* Objective
In the text on men's doubles badminton at the 2023 European Games, how many pairs from each group advanced to the knockout rounds?

* Document extract
- Venue: Arena Jaskółka, Tarnów
- Dates: 26 June - 1 July
- Competitors: 32 from 16 nations

Medalists
| gold medal | Kim Astrup Anders Skaarup Rasmussen | Denmark |
| silver medal | Ben Lane Sean Vendy | Great Britain |
| bronze medal | Alexander Dunn Adam Hall | Great Britain |
| bronze medal | Christo Popov Toma Junior Popov | France |

= Badminton at the 2023 European Games – Men's doubles =

The men's doubles badminton tournament at the 2023 European Games was played from 26 June to 1 July 2023 in Arena Jaskółka, Tarnów. A total of 32 players in 16 pairs competed at the tournament, four of which pairs was seeded.

== Competition format ==
The tournament starts with a group phase round-robin which will eliminate 8 pairs, followed by a single-elimination knockout stage. For the group stage, the players are divided into four groups of four. Each group plays a round-robin. The top two pairs in each group advanced to the knockout rounds. The knockout stage is a three-round single elimination tournament without a bronze medal match.

Matches are played best-of-three games. Each game is played to 21, except that a player must win by 2 unless the score reaches 30–29.

* Source excerpt
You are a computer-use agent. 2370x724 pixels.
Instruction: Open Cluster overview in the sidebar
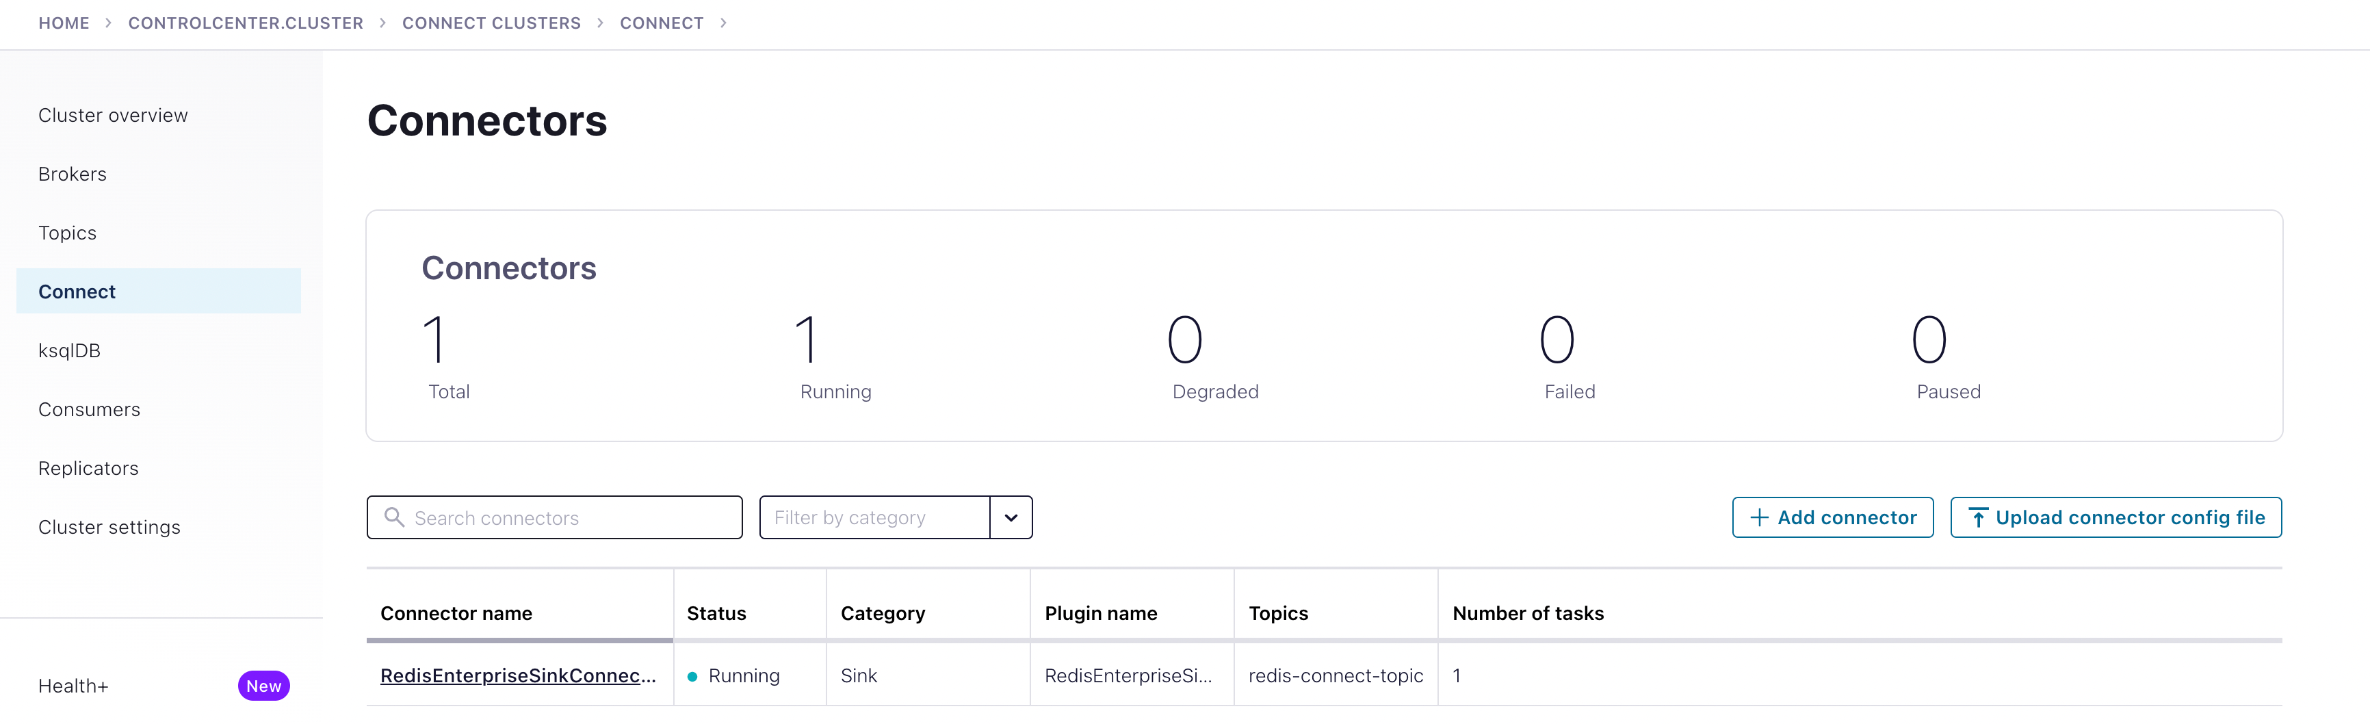113,115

* Solution to this problem
The top two pairs in each group advanced.